Compared to (11) and (12), (13) entails a considerable simplification regarding the cost of equity of levered firms. In particular, it refers only to the predetermined payout ratio representing the assumed financing policy and not to other quantities, such as expected investment payouts. Therefore, (13) seems to be a suitable alternative to the formulae of MM and ME in practical applications. However, caution must be exercised concerning the relationship between the payout ratio and the debt-to-equity ratio. According to (9), a reduction of the payout ratio leads to a decrease in expected debt and the debt-to-equity ratio. Hence, varying the payout ratio in (13) without considering the consequences on debt would lead to incorrect results. The fact that the cost of equity according to (13) will regularly lie between those resulting from the MM and ME formulae can be helpful for valuation practice, as it opens up the possibility for a well-founded compromise when conflicts over the application of these formulae arise.

6 Conclusions

Frictionless capital markets imply that the cost of capital of a firm depends on its financing policy. Consequently, an application of this concept in corporate finance or valuation ought to be based on appropriate assumptions on the financing policy. The two most prominent alternatives, resulting from the works of MM and ME, prioritize debt policy over dividend policy. Neither of them is unambiguously confirmed by empirical findings. As a result, it is unclear which of them or whether any should be used. This is particularly true if the firm prioritizes its dividend policy. As this paper shows, the problem can be mitigated by resorting to the assumption of a fixed payout ratio, combined with assumptions concerning future investments. The idea of a fixed payout ratio has comparatively good empirical support and assumptions on investments are essential in valuation anyway.

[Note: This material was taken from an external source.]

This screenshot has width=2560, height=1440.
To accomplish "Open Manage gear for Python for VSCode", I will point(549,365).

If the company pursues a strategy whose implementation requires successive investments, it is plausible to assume fixed investments. Flexible investments appear more plausible if the company operates in volatile markets so that net investments are adjusted to market developments in the short term. Moreover, the idea of flexible investments is especially relevant for the distant future, for which fixed investments make less sense. In valuation contexts, it is regularly assumed that a firm will achieve a steady-state, in which all relevant parameters grow at the same rate. Typically, this assumption rests on the idea that a fixed fraction of the operating profit is used for net investments (Gordon and Shapiro 1956; Koller et al. 2020, p. 49). This assumption constitutes flexible investments in our framework. Yet, the scope of our results can be extended by distinguishing between systematic and unsystematic risk.

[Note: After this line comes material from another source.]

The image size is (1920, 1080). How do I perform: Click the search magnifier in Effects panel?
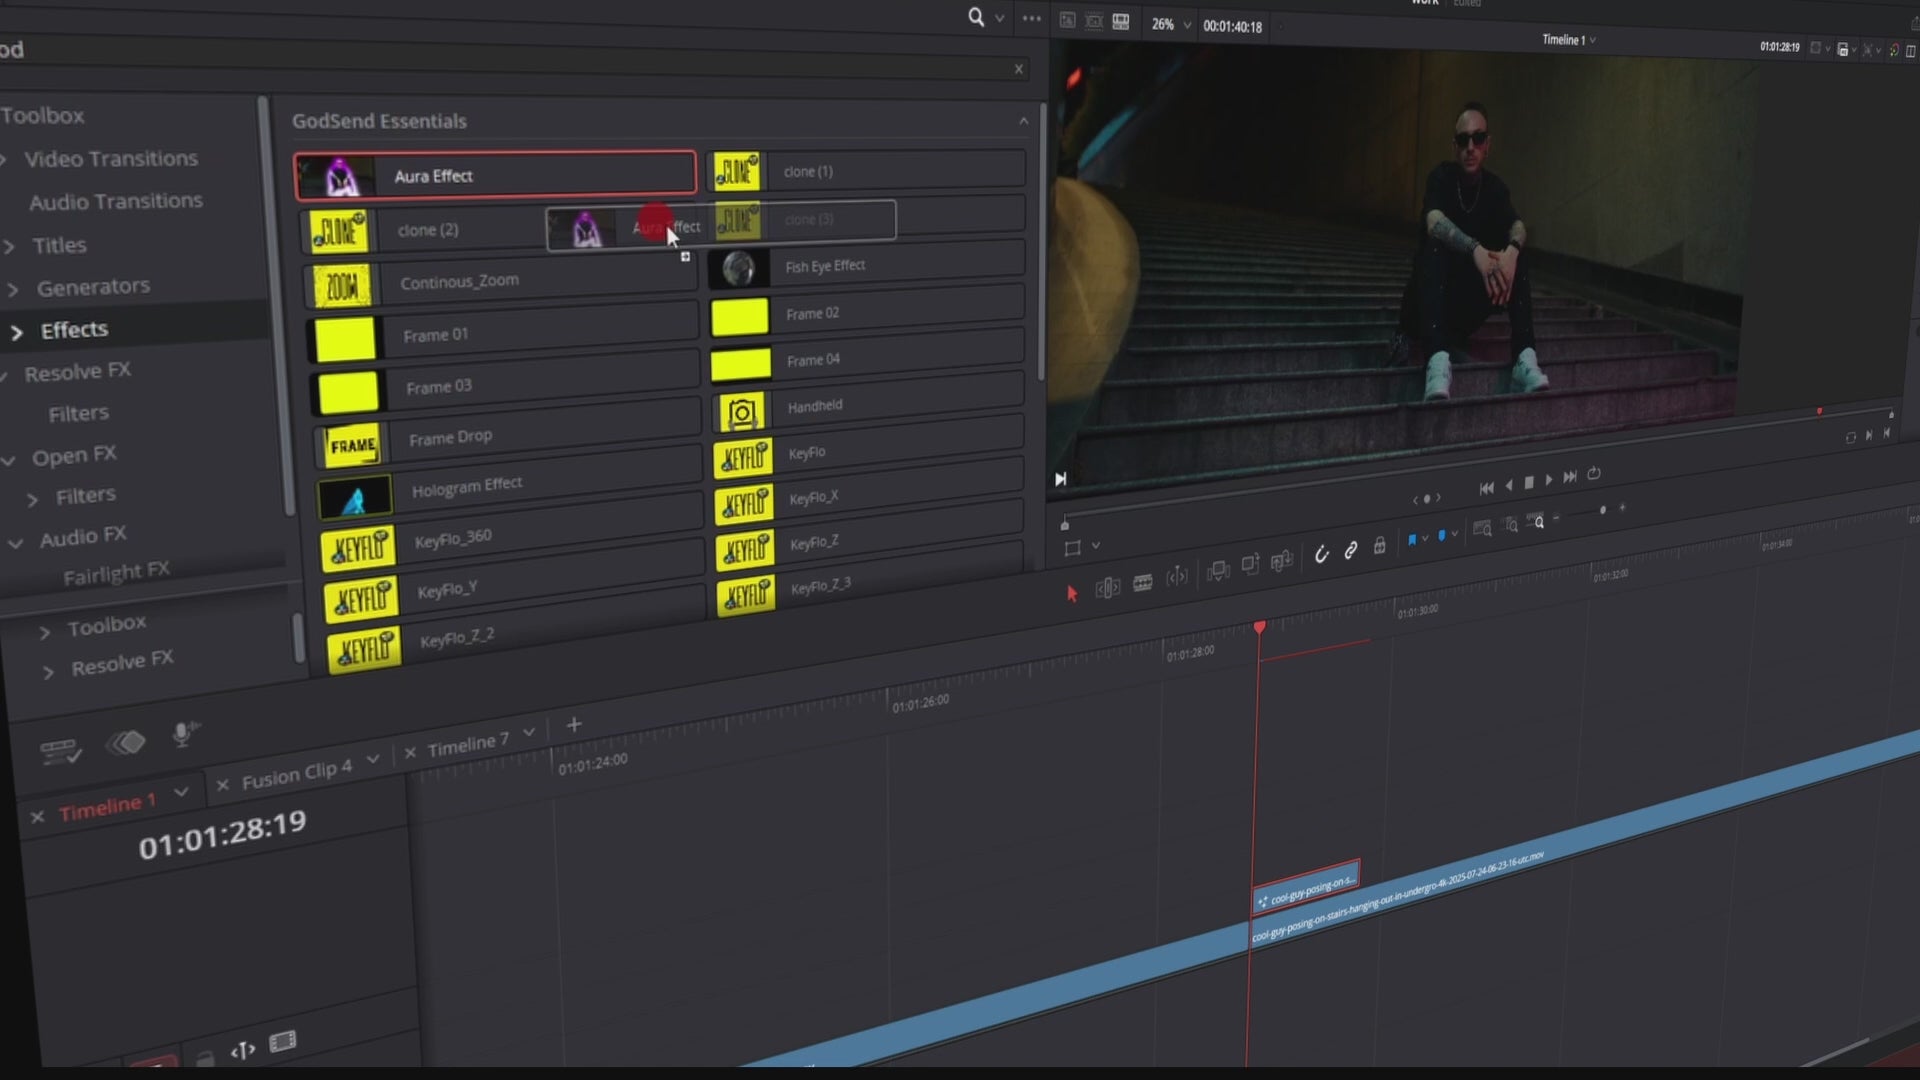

The main results of our paper are relationships between the cost of capital of levered and unlevered firms that give priority to dividend policy over debt policy. From a theoretical point of view, these relationships reflect the implications of fixed and flexible investments and fixed payout ratios in arbitrage-free markets. Remarkably, for fixed investments, the cost of capital is lower than in the case of MM. This contradicts the conventional view that financing according to MM leads to the lowest cost of capital of levered firms. For flexible investments, a fixed payout ratio generally leads to a lower cost of capital compared to ME; compared to MM, a lower cost of capital is possible depending on the valuation parameter. Under empirical aspects, these results contribute to explaining empirical findings on the specification of a target payout ratio and its relative importance compared to a target capital structure. From a practitioner’s point of view, the inferred relationships can help mitigate valuation issues when debt policy is subordinate to dividend policy.